_TASK TO COMPLETE_.
For the records below, say how many lines contain the string "will". Give the number only.

▬▬▬

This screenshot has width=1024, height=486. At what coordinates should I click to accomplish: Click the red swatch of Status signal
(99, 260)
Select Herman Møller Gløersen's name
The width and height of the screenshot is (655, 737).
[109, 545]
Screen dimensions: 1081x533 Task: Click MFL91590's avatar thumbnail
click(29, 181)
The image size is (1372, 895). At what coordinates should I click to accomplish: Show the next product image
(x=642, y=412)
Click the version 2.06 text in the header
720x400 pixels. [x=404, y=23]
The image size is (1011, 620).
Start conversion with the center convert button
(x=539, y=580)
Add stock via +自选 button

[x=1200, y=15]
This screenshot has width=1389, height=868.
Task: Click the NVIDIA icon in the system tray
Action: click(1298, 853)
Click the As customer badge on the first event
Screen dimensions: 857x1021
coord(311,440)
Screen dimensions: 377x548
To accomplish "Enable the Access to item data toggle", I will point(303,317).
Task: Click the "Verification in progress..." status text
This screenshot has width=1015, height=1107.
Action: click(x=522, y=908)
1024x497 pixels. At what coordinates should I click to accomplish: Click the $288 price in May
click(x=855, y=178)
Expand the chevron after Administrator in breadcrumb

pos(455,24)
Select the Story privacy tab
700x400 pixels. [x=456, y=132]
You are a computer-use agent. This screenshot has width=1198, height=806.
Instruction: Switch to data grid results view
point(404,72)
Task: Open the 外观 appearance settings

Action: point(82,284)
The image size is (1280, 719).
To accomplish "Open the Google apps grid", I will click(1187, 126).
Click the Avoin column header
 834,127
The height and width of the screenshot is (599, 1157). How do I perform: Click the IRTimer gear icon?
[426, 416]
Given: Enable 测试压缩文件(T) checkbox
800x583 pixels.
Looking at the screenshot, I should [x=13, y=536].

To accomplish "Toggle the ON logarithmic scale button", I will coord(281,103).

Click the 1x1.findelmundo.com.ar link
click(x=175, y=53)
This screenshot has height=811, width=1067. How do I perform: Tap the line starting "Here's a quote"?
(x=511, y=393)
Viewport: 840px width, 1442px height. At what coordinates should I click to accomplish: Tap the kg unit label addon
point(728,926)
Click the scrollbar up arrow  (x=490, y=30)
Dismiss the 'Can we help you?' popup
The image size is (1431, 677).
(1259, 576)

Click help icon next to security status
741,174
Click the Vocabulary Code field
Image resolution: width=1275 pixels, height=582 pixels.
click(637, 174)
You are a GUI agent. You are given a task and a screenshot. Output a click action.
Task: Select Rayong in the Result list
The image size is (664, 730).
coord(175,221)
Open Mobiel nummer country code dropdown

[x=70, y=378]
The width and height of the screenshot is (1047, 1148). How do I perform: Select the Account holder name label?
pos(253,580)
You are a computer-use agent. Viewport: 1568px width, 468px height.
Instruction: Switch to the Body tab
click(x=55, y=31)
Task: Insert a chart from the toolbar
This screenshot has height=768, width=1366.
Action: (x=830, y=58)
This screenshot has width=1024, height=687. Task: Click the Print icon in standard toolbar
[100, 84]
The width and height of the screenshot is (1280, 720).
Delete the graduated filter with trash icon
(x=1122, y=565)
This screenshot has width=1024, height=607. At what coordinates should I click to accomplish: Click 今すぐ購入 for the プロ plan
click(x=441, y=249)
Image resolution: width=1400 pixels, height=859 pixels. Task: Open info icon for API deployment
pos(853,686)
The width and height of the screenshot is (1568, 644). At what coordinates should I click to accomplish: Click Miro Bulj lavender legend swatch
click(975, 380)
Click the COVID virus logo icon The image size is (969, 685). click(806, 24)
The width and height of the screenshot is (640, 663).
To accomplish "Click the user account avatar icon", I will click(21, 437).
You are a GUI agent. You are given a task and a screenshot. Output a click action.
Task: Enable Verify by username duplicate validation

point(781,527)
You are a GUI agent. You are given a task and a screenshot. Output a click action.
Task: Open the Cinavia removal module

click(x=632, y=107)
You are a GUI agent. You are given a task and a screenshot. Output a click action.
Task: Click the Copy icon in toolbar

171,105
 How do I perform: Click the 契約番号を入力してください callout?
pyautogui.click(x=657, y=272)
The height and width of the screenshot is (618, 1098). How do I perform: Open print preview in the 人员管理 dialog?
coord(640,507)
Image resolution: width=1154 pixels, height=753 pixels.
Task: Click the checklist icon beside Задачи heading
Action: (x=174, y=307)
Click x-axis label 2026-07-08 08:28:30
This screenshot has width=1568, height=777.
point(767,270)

▬▬▬

_WRITTEN ANSWER_.
4